Dual-level interactive adaptive fusion for multimodal neural machine translation
DU Lian-cheng1,2,GUO Jun-jun1,2,YE Jun-jie1,2,YU Zheng-tao1,2
(1.Faculty of Information Engineering and Automation,Kunming University of Science and Technology,Kunming 650504;
2.Key Laboratory of Artificial Intelligence in Yunnan Province,Kunming 650500,China)Abstract:The objective of multimodal neural machine translation (MNMT) is to enhance the quality of pure text-based neural machine translation by incorporating additional modalities.Images encompass various semantic information,including entity relationships,attributes,and spatial positioning.However,most existing fusion methods primarily focus on partial visual information in images,neglecting the exploration of intra-modal relationships,resulting in limited utilization of visual information and the inability to fully exploit the semantic richness within images.
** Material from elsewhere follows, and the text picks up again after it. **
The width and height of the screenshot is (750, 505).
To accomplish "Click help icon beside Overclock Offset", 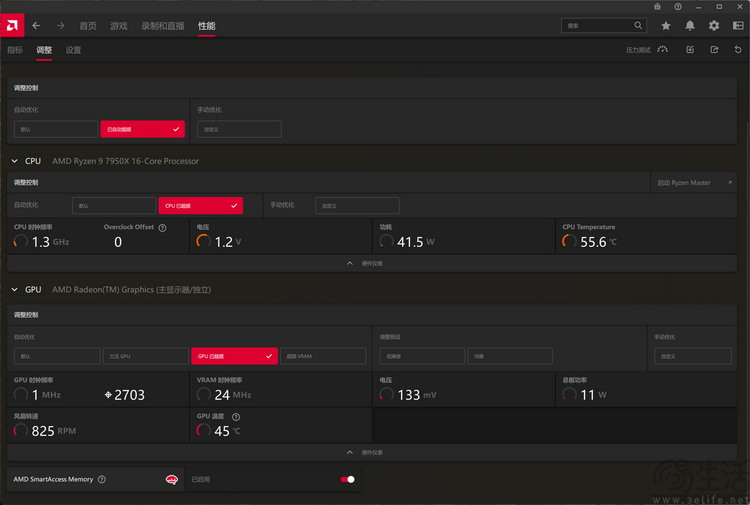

This paper proposes a dual-level interactive adaptive fusion multimodal neural machine translation method that considers diverse aspects of visual features to maximize the utilization of visual information.Experimental results demonstrate the effectiveness of the proposed method in harnessing the visual information,showcasing significant improvements over state-of-the-art MNMT methods on the English-to-German (EN→DE) and English-to-French (EN→FR) translation tasks on Multi30K dataset.